Henlius (2696.HK) is a global biopharmaceutical company with the vision to offer high-quality, affordable and innovative biologic medicines for patients worldwide with a focus on oncology, autoimmune diseases and ophthalmic diseases. Up to date, 3 products have been launched in China, 1 in the European Union (EU), the New Drug Applications (NDAs) of 3 products accepted for review in China. Since its inception in 2010, Henlius has built an integrated biopharmaceutical platform with core capabilities of high-efficiency and innovation embedded throughout the whole product life cycle including R&D, manufacturing and commercialisation. It has established global R&D centers and a Shanghai-based manufacturing facility certificated by China and the EU Good Manufacturing Practice (GMP).

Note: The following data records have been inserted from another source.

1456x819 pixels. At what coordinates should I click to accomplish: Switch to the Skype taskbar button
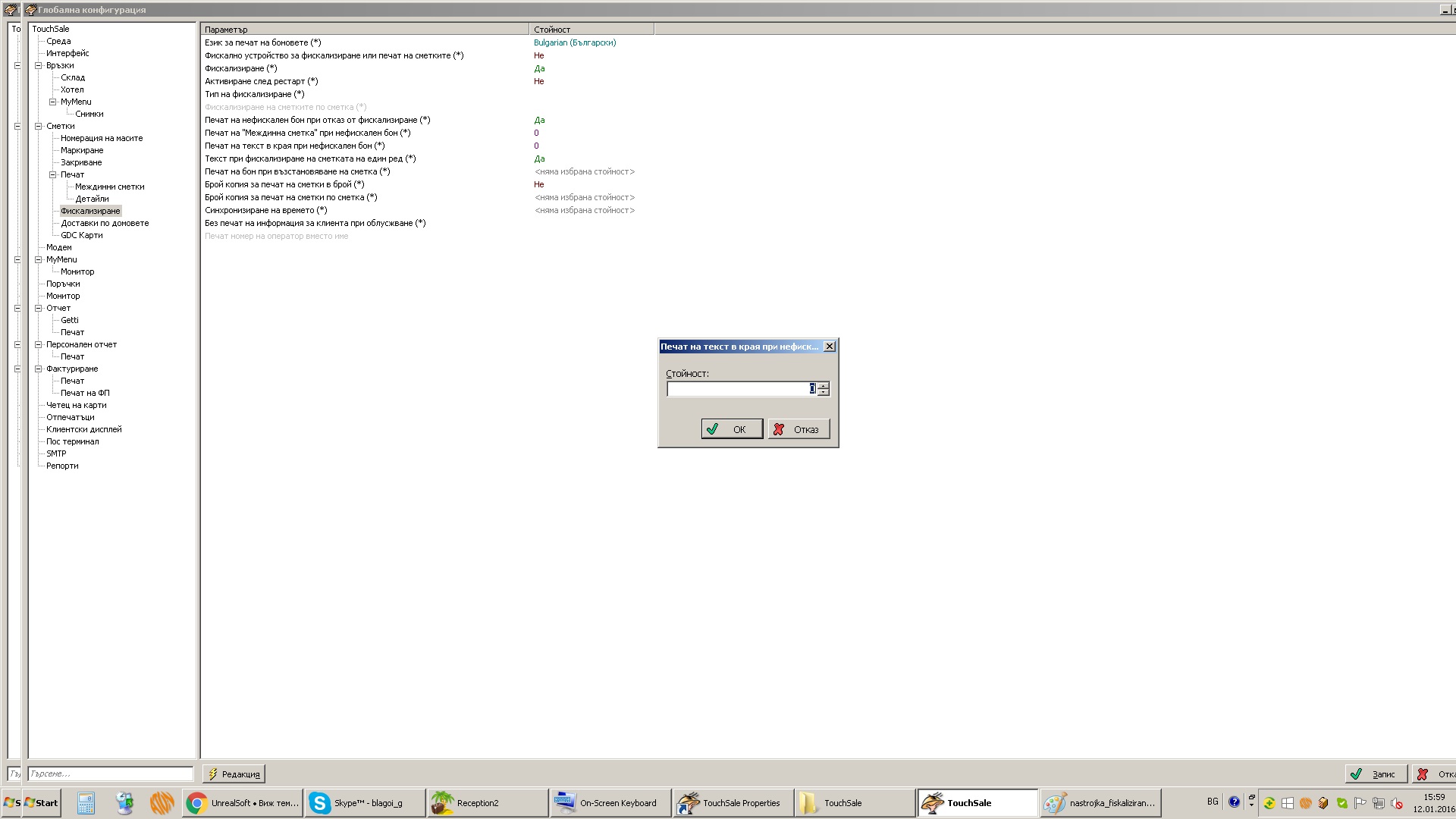tap(364, 803)
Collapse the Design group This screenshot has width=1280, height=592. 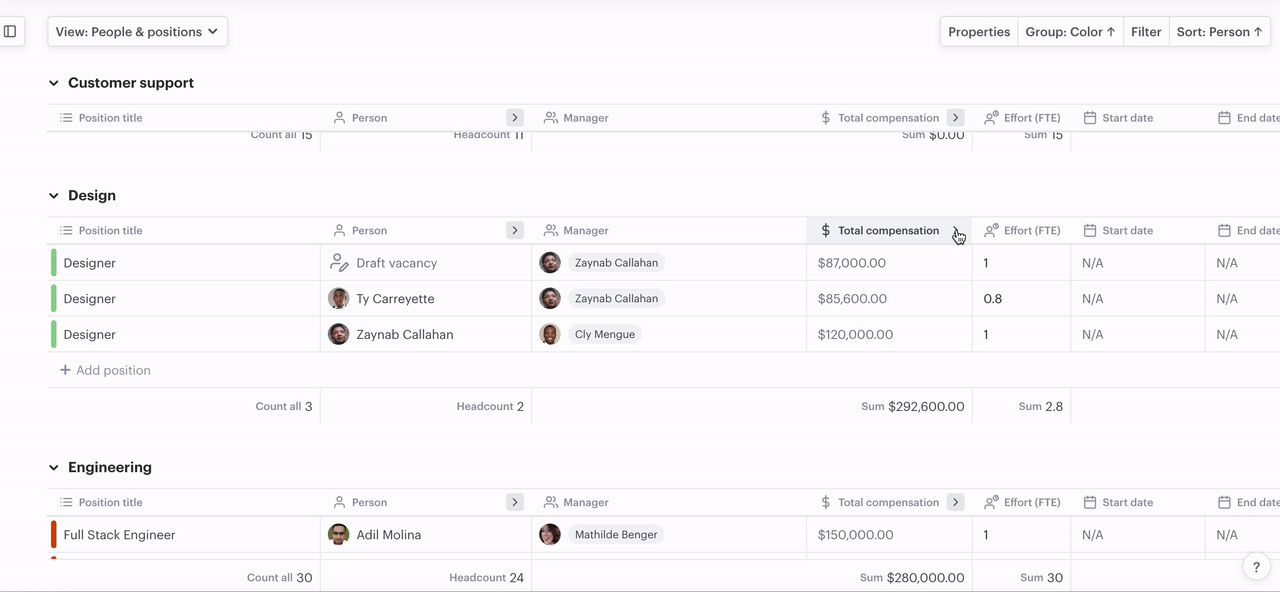54,196
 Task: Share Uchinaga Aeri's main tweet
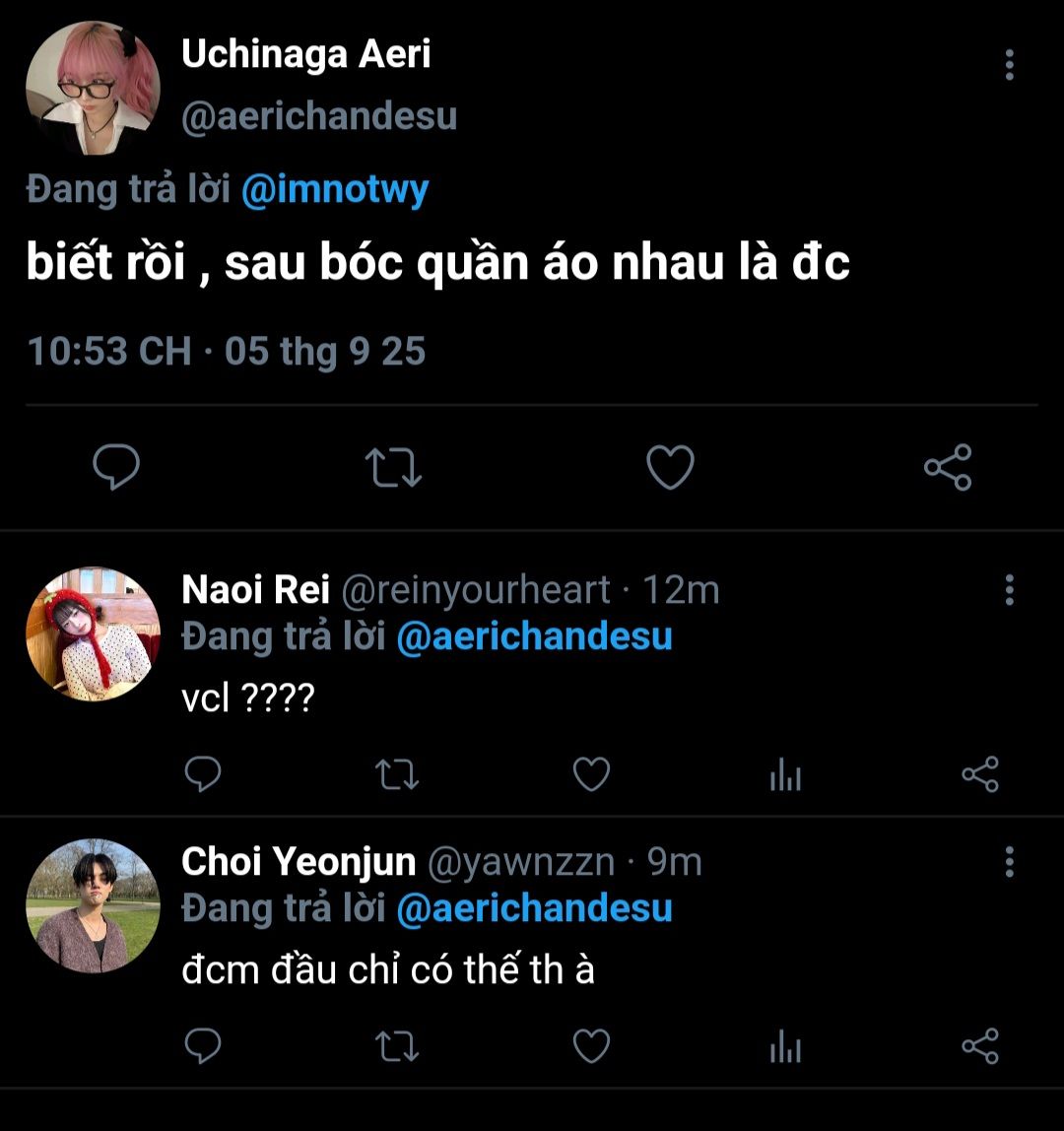[x=948, y=467]
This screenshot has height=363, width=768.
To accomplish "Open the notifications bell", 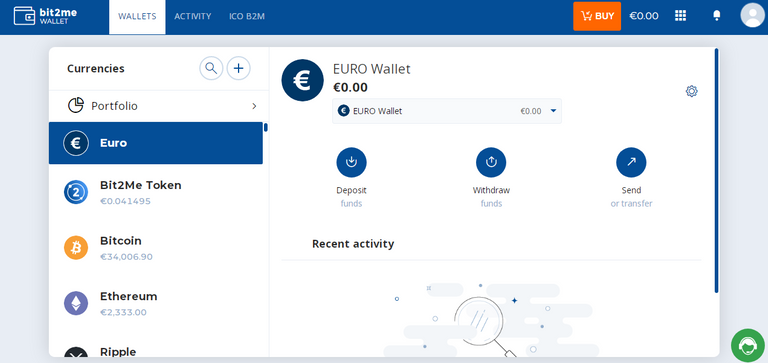I will 717,16.
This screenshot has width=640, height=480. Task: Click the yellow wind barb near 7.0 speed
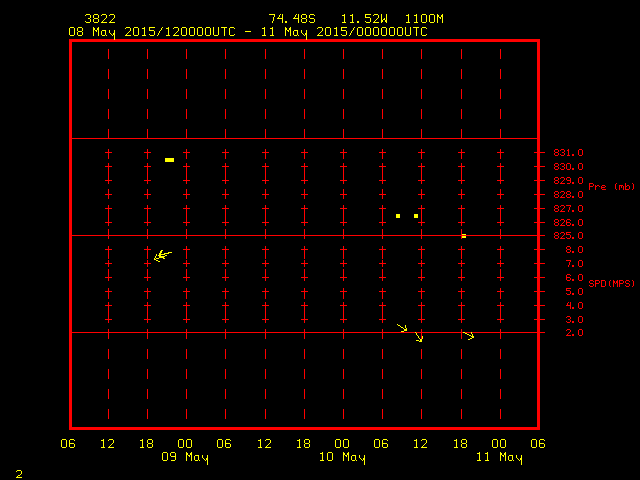[x=162, y=256]
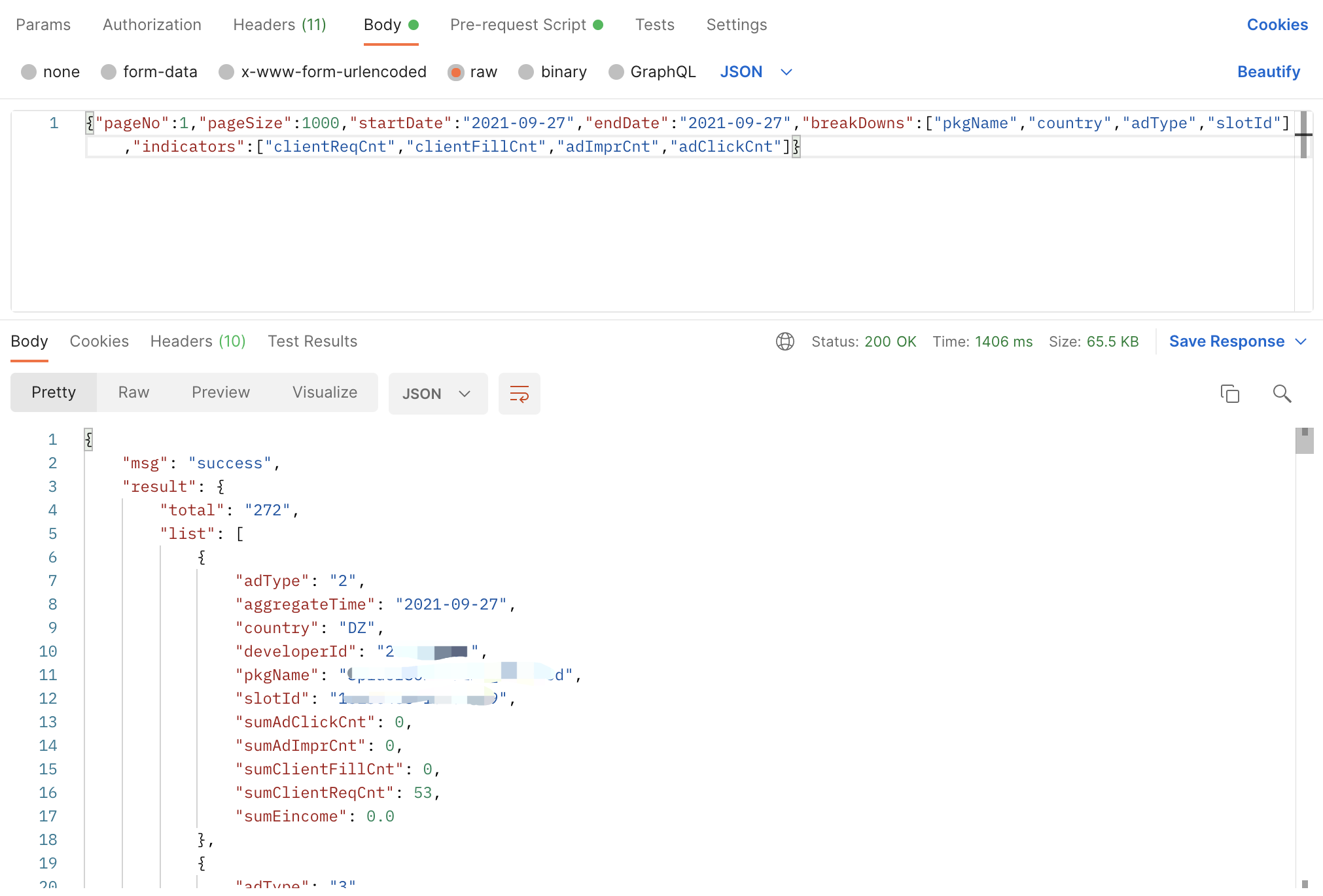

Henlius has pro-actively built a diversified and high-quality product pipeline covering over 20 innovative monoclonal antibodies (mAbs) and has continued to explore immuno-oncology combination therapies with proprietary serplulimab (anti-PD-1 mAb) as backbone. Apart from the launched products 汉利康^® (rituximab), the first China-developed biosimilar, 汉曲优^® (trastuzumab, Zercepac^® in the EU), the first China-developed mAb biosimilar approved both in China and in the EU and 汉达远^®(adalimumab), the Company's first product indicated for autoimmune diseases, the NDA of innovative product serplulimab indicated for MSI-H solid tumors has been granted priority review, and the NDAs of HLX04 (bevacizumab) and HLX01 (rituximab) for the treatment of rheumatoid arthritis are also under review. What's more, Henlius has conducted over 20 clinical studies for 10 products and 8 combination therapies worldwide, expanding its presence in major market as well as emerging market.